# Anyone do a medicated cycle without down reg?



## Michelle71 (Dec 18, 2008)

For all my previous FETs I have always had a depot injection to down regulate. However, I was wondering if it was possible to just begin with Oestrogen when my period arrives. ( I still ovulate but very randomly)


Thanks


----------



## mierran (Apr 24, 2009)

Congratulations on your little girl, and thankyou for posting this.  I hope you get some info from those ladies who've done it. I know it can be done through reading some fet diaries eg cute little pumpkin.

I would also like to go down this road when i go back for my frosties as i dont react well to down regs. 

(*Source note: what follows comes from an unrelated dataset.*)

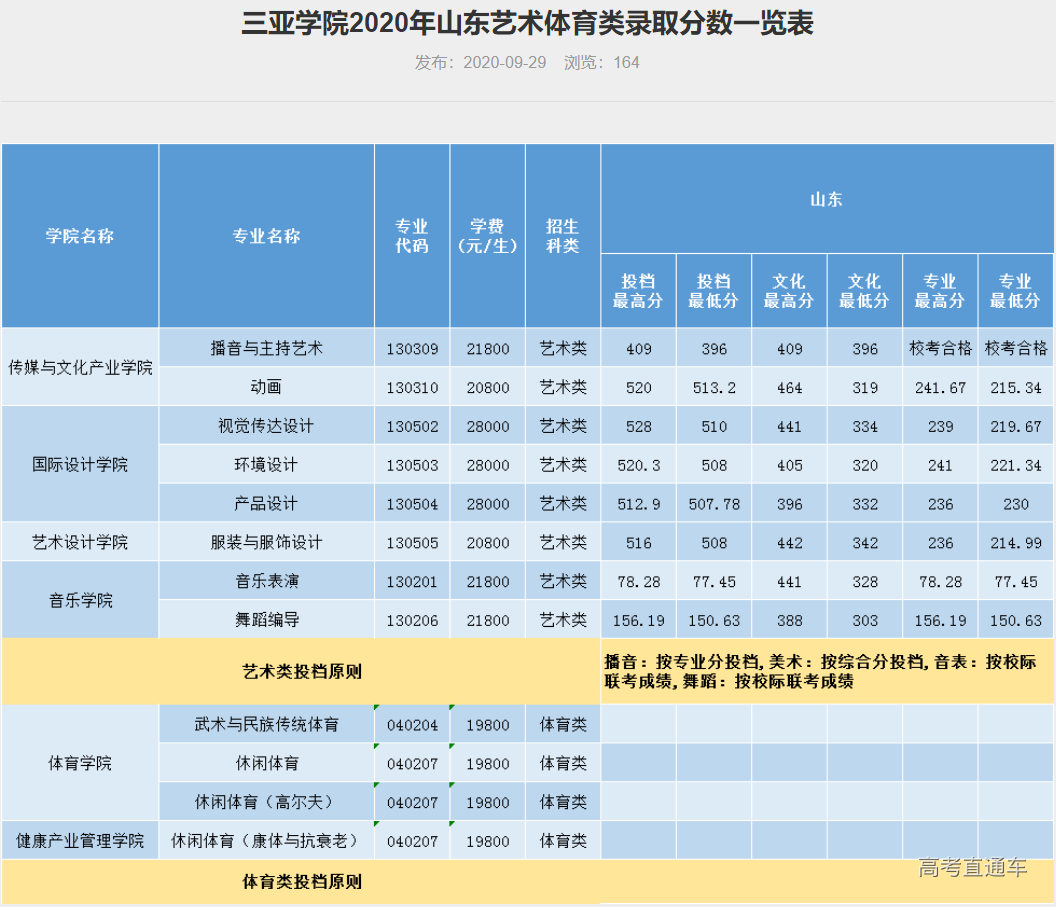Click the 投档最低分 sub-header
This screenshot has width=1056, height=907.
(x=714, y=289)
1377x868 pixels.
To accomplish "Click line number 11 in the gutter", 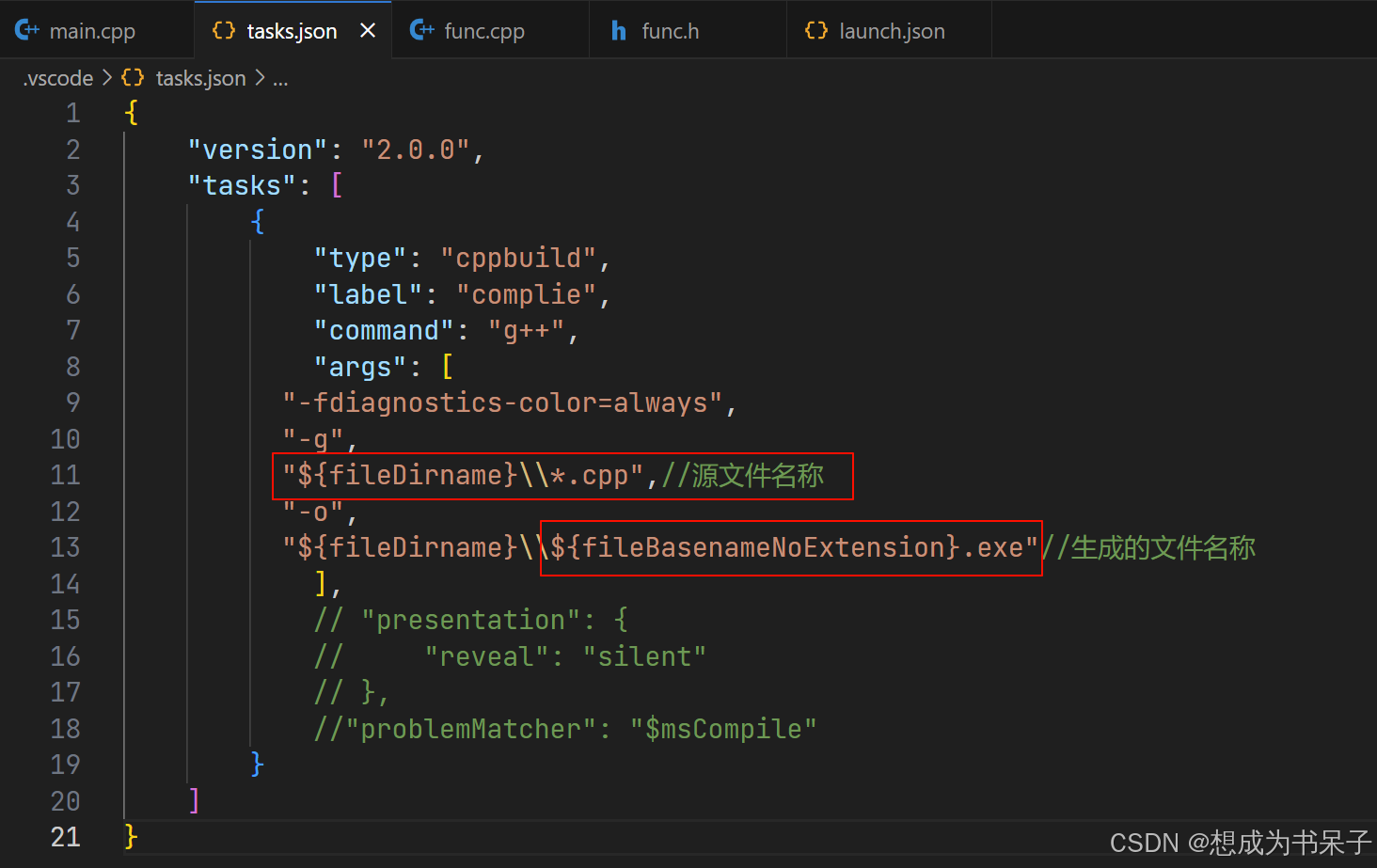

It may also be worth posting on the serum thread and the de sections. I know serum do what they call augmented natural cycles. 

Good luck getting more info. 

X x


----------



## frogspawn (Nov 18, 2011)

hI
I am starting a FET cycle in the next few days (as soon as AF arrives). I wil be using HRT patches and pessaries only - not sure but i think i start on day 2 and have a scan around day 14, with transfer a few days later if all well.

Hope this helps

Jess


----------



## fat_cassy (Jun 24, 2012)

I too am doing a medicated FET with no down reg.

Day 1 of AF I called clinic.
Day 2 start Prognova tablets (hrt)
Day 10 Scan to check lining thickness
Day 18 Blood Test
Day 19 start pessaries 
Day 23 Blast transfer.

Hope this helps


----------